The forest in Småland’s emigrant district

There was a time when the forest was called “the poor man’s coat”. It protected against the storms, it was used to build houses and it gave wood for the fire. The author Vilhelm Moberg has painted a picture of his native home through The Emigrants’ main characters Karl-Oskar and Kristina, describing how they and many other poor crofters in the 19th century emigrated to America from their wooded districts which we today call Vilhelm Moberg’s Emigrant District. We invite you to wander through beautiful forests, along lakes and brooks, and to experience the exciting emigrant era and the villages and farms which have become part of world literature: Ljuder, Moshult, Långasjö, Duvemåla, Linneryd...

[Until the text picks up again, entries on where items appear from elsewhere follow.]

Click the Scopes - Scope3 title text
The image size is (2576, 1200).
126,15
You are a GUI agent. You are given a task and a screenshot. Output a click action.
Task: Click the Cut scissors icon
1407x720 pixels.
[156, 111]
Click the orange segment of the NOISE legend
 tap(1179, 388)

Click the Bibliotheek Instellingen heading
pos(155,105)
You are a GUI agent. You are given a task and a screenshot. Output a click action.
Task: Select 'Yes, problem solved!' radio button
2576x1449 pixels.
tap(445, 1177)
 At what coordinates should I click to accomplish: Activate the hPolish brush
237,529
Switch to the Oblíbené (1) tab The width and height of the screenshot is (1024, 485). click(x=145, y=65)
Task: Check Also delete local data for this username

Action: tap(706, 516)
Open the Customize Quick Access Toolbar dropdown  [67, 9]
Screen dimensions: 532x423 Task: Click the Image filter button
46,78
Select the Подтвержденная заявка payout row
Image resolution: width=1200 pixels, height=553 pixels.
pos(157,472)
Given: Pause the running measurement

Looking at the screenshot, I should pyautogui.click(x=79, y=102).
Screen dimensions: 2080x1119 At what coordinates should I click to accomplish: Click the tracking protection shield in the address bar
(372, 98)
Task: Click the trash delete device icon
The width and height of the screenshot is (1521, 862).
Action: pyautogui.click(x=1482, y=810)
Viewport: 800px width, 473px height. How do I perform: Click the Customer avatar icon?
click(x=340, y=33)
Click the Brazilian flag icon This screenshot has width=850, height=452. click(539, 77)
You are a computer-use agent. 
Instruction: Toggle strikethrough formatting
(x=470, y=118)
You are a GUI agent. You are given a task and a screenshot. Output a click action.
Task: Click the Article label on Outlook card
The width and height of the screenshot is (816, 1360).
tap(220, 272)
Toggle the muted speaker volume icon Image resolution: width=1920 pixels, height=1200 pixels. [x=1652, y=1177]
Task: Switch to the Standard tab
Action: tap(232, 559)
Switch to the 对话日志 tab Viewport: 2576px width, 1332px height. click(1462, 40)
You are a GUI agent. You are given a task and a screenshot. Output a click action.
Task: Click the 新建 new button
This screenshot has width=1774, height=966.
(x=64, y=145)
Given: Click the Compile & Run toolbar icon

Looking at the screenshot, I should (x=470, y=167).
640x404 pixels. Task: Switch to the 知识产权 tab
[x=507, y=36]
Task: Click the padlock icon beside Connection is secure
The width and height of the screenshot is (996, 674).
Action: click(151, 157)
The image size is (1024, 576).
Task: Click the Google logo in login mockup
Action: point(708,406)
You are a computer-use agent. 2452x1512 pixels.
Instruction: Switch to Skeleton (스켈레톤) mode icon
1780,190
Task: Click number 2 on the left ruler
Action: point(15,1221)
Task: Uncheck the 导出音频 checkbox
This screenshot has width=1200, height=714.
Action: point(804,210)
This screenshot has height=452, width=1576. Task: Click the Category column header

When you enter these forests it seems as if time has stood still, for a long, long time. However, a forest is very much a living environment. Vegetation lives and dies, falls to the ground and decays, and grows again in a continuous cycle. This is also the home of the animals. Enter the forest with respect, and tread carefully among trees, birds, mammals and all the other exciting small creatures that live there.

The storms Gudrun and Per

Hurricane Gudrun was an extreme storm which shook Southern Sweden on 5 January 2005. And on 14 January 2007 the area was hit again – a new hurricane, called Per, caused almost as much damage as Gudrun. 
Hurricane Per felled 12 million cubic metres of forest, compared to Gudrun’s 75 million cubic metres. Damages during both hurricanes were exacerbated by the fact that there was no ground frost. All this has of course had devastating consequences for local forestry.

The forest – a place of work

There is always some work going on somewhere in a forest. During your hike, you may come across a small stretch of the route which has been damaged by one of the heavy forestry machines - this may make it a little more difficult to pass a particular part of the route. We understand and accept this, and we hope you do too. Forestry is an important industry in Sweden.

Signposting along the route

For us who like to hike, wind-fallen trees have resulted in a lighter and more open landscape with more deciduous forest. These new trees, in the form of coppice shoots, grow very quickly (approx. 2 metres per year) – to the annoyance of those responsible for maintaining the route… It is a time-consuming task to keep the hiking trails and paths open, so please have some consideration for those who try to keep up with the ever-growing brushwood. And please make sure to follow the signs, particularly in windfall areas.

The Right of Public Access & duties

Nearly 95% of all forest in Sweden is privately owned, as is all agricultural land. Our trail crosses land which has been maintained by people for many generations and centuries. Sweden’s unique Right of Public Access gives us the opportunity to visit these areas. Please find more information via the link below.

Leave behind only thankfulness – and nothing else – and you are welcome in our forests!